1.配置spark-env.sh
# 配置大哥;在二哥上面,MASTER_PORT=指的是自己
SPARK_MASTER_HOST=hadoop102
# 設置zookeepr,不能換行
SPARK_DAEMON_JAVA_OPTS="-Dspark.deploy.recoveryMode=ZOOKEEPER -Dspark.deploy.zookeeper.url=hadoop101:2181,hadoop102:2181,hadoop103:2181 -Dspark.deploy.zookeeper.dir=/spark"
# 告訴Spark,hadoop放到哪裏面了,前題是每一個Spark,的服務器上都裝有hadoop
HADOOP_CONF_DIR=/data/hadoop/hadoop-3.2.1/etc/hadoop/
配置二哥MASTER_PORT=指的是自己
SPARK_MASTER_HOST=hadoop101
2.配置slaves
#配置的小弟
hadoop103
hadoop104
3.啓動
- 啓動zookeeper
bin/zkServer.sh
- 啓動hadoop
sbin/start-all.sh
- 啓動spark
sbin/start-all.sh
停止spark
sbin/stop-all.sh
注意查看spark的web端的時候,由於啓動了zookeeper,spark的端口與zookeeper的端口衝突,spark會把端口改成8081,在logs日誌中會顯示
# 查看網絡的狀態;是zookeeper佔用了8080端口
netstat -anp|grep 8080
啓動二哥在hadoop101上啓動
sbin/start-master.sh
4.運行示例
# --master:把任務提交給大哥;
# --executor-memory:指定executor的內存;
# --executor-cores:指定executor的cpu,核心
bin/spark-submit \
--master spark://hadoop102:7077 \
--name myPi \
--executor-memory 500m \
--total-executor-cores 2 \
--class org.apache.spark.examples.SparkPi \
examples/jars/spark-examples_2.11-2.4.4.jar \
100000
# --master:把任務提交給大哥;
# --executor-memory:指定executor的內存;(都是workder的,executor)
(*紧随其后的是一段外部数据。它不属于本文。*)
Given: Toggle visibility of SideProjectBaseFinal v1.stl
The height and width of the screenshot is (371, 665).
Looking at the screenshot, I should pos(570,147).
# --executor-cores:指定executor的cpu,核心(都是workder的,executor)
# --deploy-mode:部署模式
bin/spark-submit \
--master spark://hadoop102:7077 \
--name myPi \
--deploy-mode cluster \
--executor-memory 500m \
--total-executor-cores 2 \
--class org.apache.spark.examples.SparkPi \
examples/jars/spark-examples_2.11-2.4.4.jar \
10000
# --driver-cores:適應於集羣模式;2核
# --driver-memory:適應於集羣模式;500m;
bin/spark-submit \
--master spark://hadoop102:7077 \
--name myPi \
--deploy-mode cluster \
--executor-memory 500m \
--total-executor-cores 2 \
--driver-cores 2 \
--driver-memory 500m \
--class org.apache.spark.examples.SparkPi \
examples/jars/spark-examples_2.11-2.4.4.jar \
100
# --master:把任務提交給大哥;
# --executor-memory:指定executor的內存;(都是workder的,executor)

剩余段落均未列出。